Si des fortes doses d’adrénaline (0,1 à 0,2 mg/kg) permettent d’obtenir un taux plus important de RACS, elles sont grevées d’un taux plus élevé de complications en post-arrêt cardiaque, et ne sont donc plus recommandées sauf dans des circonstances spécifiques comme les intoxications par bêtabloquants ou inhibiteurs calciques [3,4,7,8].
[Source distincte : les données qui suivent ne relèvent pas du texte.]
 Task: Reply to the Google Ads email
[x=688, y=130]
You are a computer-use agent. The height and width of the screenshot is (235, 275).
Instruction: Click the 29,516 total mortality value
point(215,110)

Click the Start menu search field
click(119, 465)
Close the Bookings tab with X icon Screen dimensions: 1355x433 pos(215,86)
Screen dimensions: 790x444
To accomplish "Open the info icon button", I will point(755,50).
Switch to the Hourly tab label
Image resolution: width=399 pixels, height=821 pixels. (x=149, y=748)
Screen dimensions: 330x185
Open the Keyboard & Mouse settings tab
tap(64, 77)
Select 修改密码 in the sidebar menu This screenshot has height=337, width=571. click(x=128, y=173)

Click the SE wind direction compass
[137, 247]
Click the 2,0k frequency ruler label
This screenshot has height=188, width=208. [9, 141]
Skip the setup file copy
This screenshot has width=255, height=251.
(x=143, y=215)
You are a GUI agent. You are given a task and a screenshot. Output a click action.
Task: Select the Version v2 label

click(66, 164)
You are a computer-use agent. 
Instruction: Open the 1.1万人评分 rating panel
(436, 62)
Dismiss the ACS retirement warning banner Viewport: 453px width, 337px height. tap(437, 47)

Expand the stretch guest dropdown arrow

Un autre élément de discussion concerne le moment de l’injection de l’adrénaline : pour un rythme non choquable, la première dose d’adrénaline doit être administrée le plus tôt possible, c’est-à-dire dès l’obtention d’une voie d’accès IV ou IO ; dans le cas d’un rythme choquable, le moment optimal d’injection de la première dose d’adrénaline, par rapport à la défibrillation, ne peut pas être recommandé avec précision, car le déroulement de la RCP médicalisée dépend fortement des conditions locales (disponibilité d’un défibrillateur …) et du patient lui-même [3,4].

Que retenir ?

L’adrénaline par rapport à un placebo est associée à une amélioration du pourcentage de RACS et de la survie 30 jours lors de la prise en charge d’un ACEH. La méthodologie utilisée dans l’étude n’est pas adaptée pour mettre en évidence une différence en terme de pronostic neurologique favorable lié à l’effet seul de l’adrénaline. En effet, si l’adrénaline permet une augmentation du RACS, prérequis indispensable à la survie avec un bon pronostic neurologique, les déterminants de ce dernier sont nombreux, en particulier la qualité de la réanimation péri-AC pré et intra hospitalière.
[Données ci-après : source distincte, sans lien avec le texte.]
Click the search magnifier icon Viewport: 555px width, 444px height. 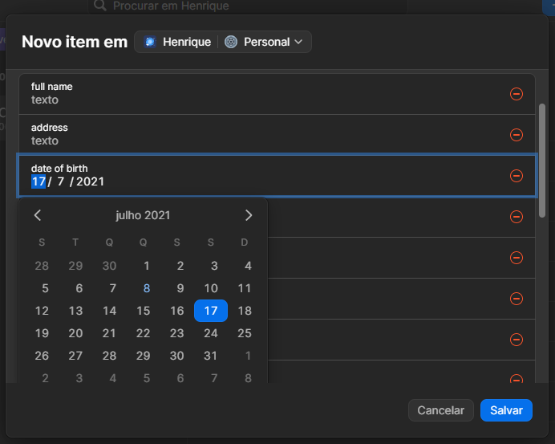[x=100, y=6]
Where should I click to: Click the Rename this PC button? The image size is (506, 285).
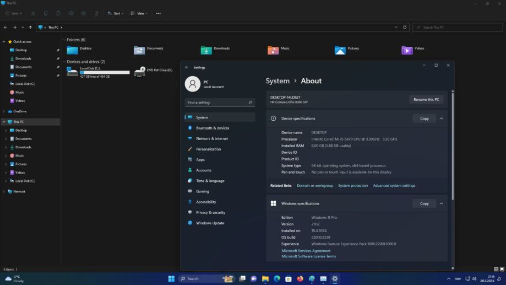[426, 99]
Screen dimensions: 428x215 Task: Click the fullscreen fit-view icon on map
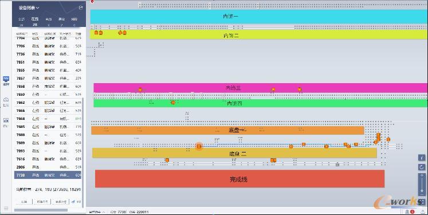coord(422,202)
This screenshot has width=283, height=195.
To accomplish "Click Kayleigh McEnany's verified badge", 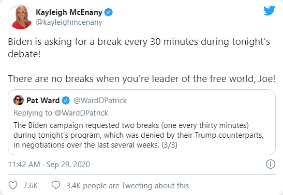I will (x=109, y=12).
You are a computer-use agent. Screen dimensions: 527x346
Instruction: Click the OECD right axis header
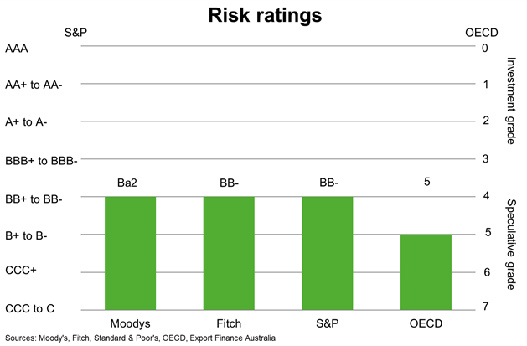pyautogui.click(x=482, y=33)
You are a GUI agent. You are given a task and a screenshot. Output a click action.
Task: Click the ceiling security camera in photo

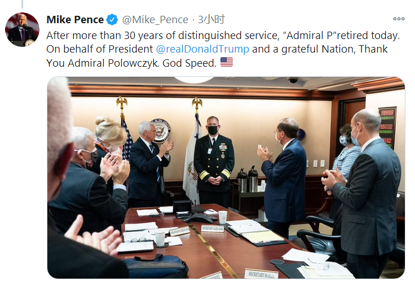coord(293,81)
La prise en charge de l’arrêt cardiaque, extra et intra hospitalier, doit donc en réalité être envisagée comme une prise en charge globale nécessitant un ensemble de thérapeutiques, et non une thérapeutique isolée, permettant in fine d’améliorer le pronostic neurologique.

 

Références :

  1.  Callaway CW, Donnino MW. Testing Epinephrine for Out-of-Hospital Cardiac Arrest. N Engl J Med. 2018.
  2. Paradis NA, Martin GB, Rosenberg J, et al. The effect of standard- and high-dose epinephrine on coronary perfusion pressure during prolonged cardiopulmonary resuscitation. JAMA 1991.
  3. American Heart Association. 2015 American Heart Association Guidelines Update for Cardiopulmonary Resuscitation and Emergency Cardiovascular Care. Circulation 2015.
  4. European Resuscitation Council. European Resuscitation Council Guidelines for Resuscitation 2015. Resuscitation 2015.
  5. Jacobs IG, Finn JC, Jelinek GA, Oxer HF, Thompson PL. Effect of adrenaline on survival in out-of-hospital cardiac arrest: a randomized double-blind placebo-controlled trial. Resuscitation 2011.
  6. Soar J., Callaway C.W., Aibiki M. Part 4: Advanced life support: 2015 International Consensus on Cardiopulmonary Resuscitation and Emergency Cardiovascular Care Science with Treatment Recommendations. Resuscitation. 2015.
  7. Gueugniaud PY, Mols P, Goldstein P, et al. A comparison of repeated high doses and repeated standard doses of epinephrine for cardiac arrest outside the hospital. European Epinephrine Study Group. N Engl J Med 1998.
  8. Gough CJR, Nolan JP. The role of adrenaline in cardiopulmonary resuscitation. Crit Care 2018.